Meanwhile, Walter Hayes was demonstrating the pattern I had learned to read. Two missed tax payments. A second lien. The county assessor’s photographs of the property showed a roofline that had been deferred past the point of patches and was approaching the point of replacement, gutters pulling away from the fascia, the small white house my father had treated as a symbol of his authority slowly dismantling itself in the most ordinary ways imaginable.

The man who burned what I owned to teach me a lesson about power had been unable to maintain his own.

The auction notice appeared online on a Thursday morning in early October. I was reviewing bid documents for a commercial renovation, rain on the windows, coffee going cold beside my laptop. The parcel number, the address, the minimum bid.

I looked at the screen for a long time, long enough that the coffee was genuinely cold when I finally reached for it. Then I registered for the auction.

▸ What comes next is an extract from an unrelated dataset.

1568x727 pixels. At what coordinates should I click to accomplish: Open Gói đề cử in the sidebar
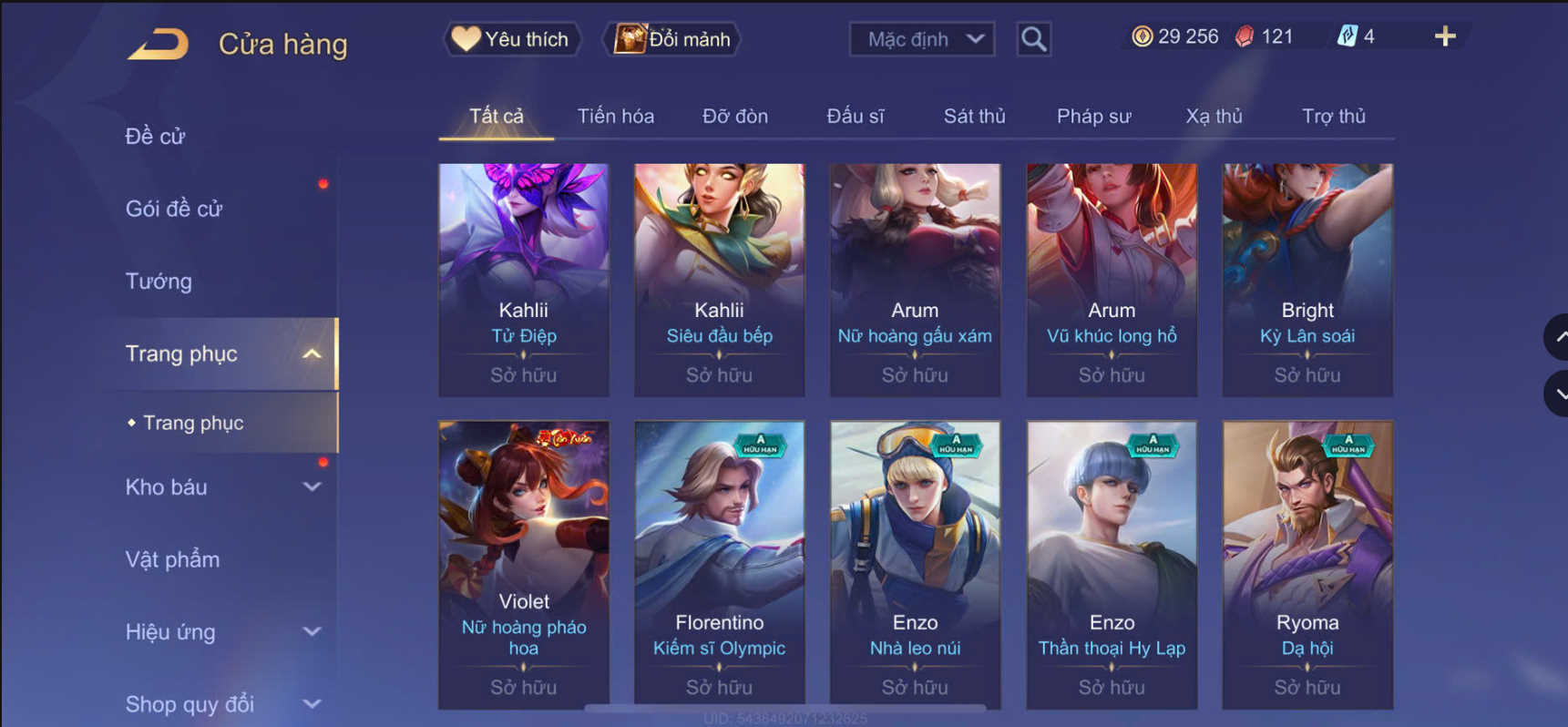point(174,209)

I drove to Dayton the day before to walk the exterior. I had done this hundreds of times on properties I had no personal connection to, and I tried to do it the same way: systematically, objectively, looking at the structure rather than the history. The roof would need full replacement. The porch needed to be rebuilt from the ledger board. The gutters needed to be rehung with proper slope. Inside, visible through the windows, the floors showed the pattern of long-term moisture intrusion from what looked like a failed seal around the east foundation sill. Significant work, but nothing I hadn’t done before. I ran the numbers in my car in the driveway: materials, labor, timeline, after-repair value, reasonable sale price. The math was sound.

I drove back to Columbus and slept without difficulty.

The county room where the auction was held the following morning had fluorescent lights, metal chairs, and a coffee machine that looked like it had not been updated since the previous administration. Six bidders arrived, most of them investors paging through folders with the particular detachment of people for whom this was just a Tuesday. To them my father’s house was another distressed asset with an overgrown yard and a weak roofline. One dropped out after the repair estimate was read into the record. Another hesitated when the clerk mentioned the outstanding lien.